The MOAS is used as a retrospective instrument that asks staff members to recall episodes of violence from the past 7 days. This approach is subject to recall bias and leads to inaccurate measurements. Therefore, a major change we made to the MOAS was to use it for real-time scoring at each work shift or day, which also helped with the limitation that the MOAS does not tally the incident frequency. Although it would be ideal to use an instrument that also captures exact incident frequency, keeping track of the number of episodes of verbal violence, in particular, on acute inpatient units would put too much burden on staff. It may be that with the adoption of portable technology, recording of incident frequency could be incorporated into a more comprehensive measure that fits into the daily workflow of staff. In our hospital, the MOAS is now embedded in the nurses’ shift progress note in the electronic record. Because changing the MOAS from retrospective to real-time incident recording is likely to change its reliability and validity, we devised an easily accessible, brief online training module based on vignettes that helps standardize scoring, and we will study both its reliability and validity as we gather more data. We plan to report on the usefulness, reliability, and validity of this modified MOAS in a future article.
This review’s limitations included that the search strategy was probably not inclusive enough; we may have missed studies, including conference proceedings, abstracts, books, studies in languages other than English, and inquiries to specific experts. To minimize omission of studies, we conducted the review with the aid of university library services. The included articles were diverse in design and intent, with differences in method qualities and interventions and types of patients studied, and some of the instruments may be more useful in particular types of studies. For example, we included research studies that used measures collecting more details about specific episodes for a short period of time to answer specific research questions along with longer-term studies that measured episodes in general to capture overall prevalence.
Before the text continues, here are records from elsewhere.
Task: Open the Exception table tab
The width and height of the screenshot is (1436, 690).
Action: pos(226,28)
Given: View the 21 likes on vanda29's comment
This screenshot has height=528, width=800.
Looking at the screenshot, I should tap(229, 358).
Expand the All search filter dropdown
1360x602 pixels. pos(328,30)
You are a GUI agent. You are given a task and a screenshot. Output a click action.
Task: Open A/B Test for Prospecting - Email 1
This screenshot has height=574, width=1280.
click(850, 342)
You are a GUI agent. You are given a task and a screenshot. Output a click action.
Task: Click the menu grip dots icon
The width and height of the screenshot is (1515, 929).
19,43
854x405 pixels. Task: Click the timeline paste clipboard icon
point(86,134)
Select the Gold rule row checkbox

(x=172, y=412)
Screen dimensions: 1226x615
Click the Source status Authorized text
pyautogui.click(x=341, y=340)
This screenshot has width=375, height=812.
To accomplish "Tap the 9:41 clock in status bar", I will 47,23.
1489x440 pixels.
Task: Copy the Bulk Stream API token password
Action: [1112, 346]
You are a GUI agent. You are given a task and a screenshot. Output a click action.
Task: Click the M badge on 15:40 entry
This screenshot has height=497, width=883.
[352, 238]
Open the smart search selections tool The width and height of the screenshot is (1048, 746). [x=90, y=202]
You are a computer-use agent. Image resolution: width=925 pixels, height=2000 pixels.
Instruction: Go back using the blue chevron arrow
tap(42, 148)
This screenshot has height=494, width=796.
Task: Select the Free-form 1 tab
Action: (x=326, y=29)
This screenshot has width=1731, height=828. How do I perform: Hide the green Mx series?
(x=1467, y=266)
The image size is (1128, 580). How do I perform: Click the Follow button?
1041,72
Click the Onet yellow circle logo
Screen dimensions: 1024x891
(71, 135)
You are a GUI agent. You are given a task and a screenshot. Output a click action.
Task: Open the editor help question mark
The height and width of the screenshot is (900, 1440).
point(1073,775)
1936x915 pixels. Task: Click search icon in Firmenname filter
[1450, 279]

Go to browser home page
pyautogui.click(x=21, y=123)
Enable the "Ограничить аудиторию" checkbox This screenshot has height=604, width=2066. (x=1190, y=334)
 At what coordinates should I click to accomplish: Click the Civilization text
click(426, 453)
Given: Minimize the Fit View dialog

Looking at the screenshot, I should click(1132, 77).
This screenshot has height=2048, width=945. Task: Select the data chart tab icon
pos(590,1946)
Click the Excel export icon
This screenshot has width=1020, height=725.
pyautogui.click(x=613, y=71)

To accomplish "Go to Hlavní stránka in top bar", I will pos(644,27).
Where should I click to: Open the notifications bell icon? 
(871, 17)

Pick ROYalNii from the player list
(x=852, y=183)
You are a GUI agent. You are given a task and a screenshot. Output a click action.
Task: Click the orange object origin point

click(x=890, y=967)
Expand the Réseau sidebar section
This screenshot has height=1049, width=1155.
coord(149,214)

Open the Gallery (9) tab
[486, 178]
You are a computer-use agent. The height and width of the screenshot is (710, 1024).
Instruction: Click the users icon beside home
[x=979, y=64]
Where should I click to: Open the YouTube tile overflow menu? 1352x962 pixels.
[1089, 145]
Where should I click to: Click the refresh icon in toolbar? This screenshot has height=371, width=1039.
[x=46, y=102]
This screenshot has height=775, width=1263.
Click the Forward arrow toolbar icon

We may also have inadvertently misclassified some studies as being independent when they were duplicates. We did not contact authors to verify our assumptions. We did not calculate bias in study inclusion or methodological quality, because it was not considered as important in a study that investigates frequency of use of an instrument as it would be in a study that, for example, examines the effectiveness of an intervention. Finally, we note potential subjectivity bias because only one author reviewed the database citation results, selected articles for review, and reviewed the articles.